Good investment decisions focus on making good predictions or inferences. Improving these predictions is all about learning from the information available and past investment decisions. Unfortunately, learning is hard because the environment for making decisions is often complex. Most investors think it is hard because there has to be “sweat equity” to improve. That is false or at least only a part of the story. Learning issues and the path for improved decisions are associated with the type of environment faced.
Learning is easy if there is a close well-defined link between action and results. There is a close link if the setting for gathering information is the same as the one faced when the decision is made. This learning problem is placed in a useful framework by one of the most eminent professors in decision science, Robin Hogarth, along with some of his collogues in the paper, “The Two Settings of Kind and Wicked Learning Environments”. (See Current Directions in PsychologicalScience vol 24 (5) 2015 pp.379-385.)
The paper breakdowns decisions into two settings, the learning or acquired information setting, and the applied or predictions setting. These two setting define the learning environment. The learning environment can be described as either being kind or wicked. If the learning environment is kind, then the information in the acquisition setting will be similar to information in the prediction setting. There can be accurate inferences because in simple terms, “what you see is what you get”. When the acquiring setting does not match the prediction setting, there will be mismatches between what is perceived and what is actually faced. This a wicked learning environment. What you think you know is not the reality faced.
Think of two simple decision environments, a well-defined game versus the investment decision game. A gaming environment with well-defined rules is a kind environment because mistakes can be defined, feedback given, and learning acquired. In the trading and investment game, players change, behaviors change, the economic structures and rules change. Given there is no specific end, it is hard to acquire feedback and effectively learn. The first environment is kind. The second environment is wicked.
In a kind learning environment, hard work will be properly rewarded. A player may not always be rewarded, but there is a close link between, information, decision, action, and feedback. This will not be the case with a wicked environment where in many cases the feedback received could wrong. The sample of information acquired may not be helpful for explaining the action taken. Probability judgments in a kind environment means the favorable odds can be found and exploited. In a wicked environment, it is hard to distinguish between skill and luck.
A kind environment has plentiful and accurate feedback. Positive feedback will be harder to find in wicked environments, so mistakes are more likely. In a kind environment, statistical relationships from the past can be used to make accurate predictions on the future. Test or training sets will match prediction sets. There is a strong positive covariance between the past and the present.
Decisions can be placed within two settings, the learning and the target setting where the decisions are made. The framework can be effectively explained through Venn diagrams. When the learning and target settings closely match, the world is kind. Judgments are easy. When learning and target settings do not match, the environments are wicked, and judgments are harder to make and any improvement in decision-making is harder.

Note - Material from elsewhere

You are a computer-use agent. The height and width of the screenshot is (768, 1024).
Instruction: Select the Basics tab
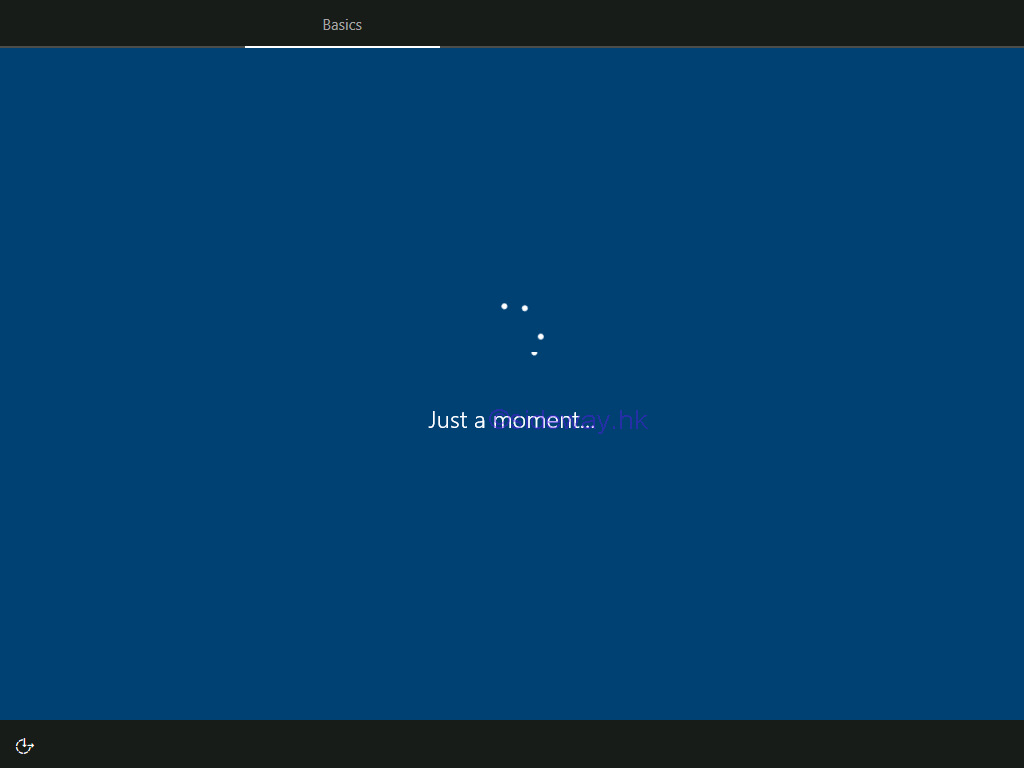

Creating the wrong learning setting through using bad information or forming biased use of information will mean predictions will be poor and there will be errors in judgments. Investors have to recognize the environment they are facing and what they can do to better match learning with predictions. First, realize that a given environment is wicked. Second, protect against bad judgments through focusing on the form of the feedback generated. Third, always work to improve your information setting through gathering more information or eliminating noisy information. Fourth, don’t confuse skill with luck. You are likely not as good as you think.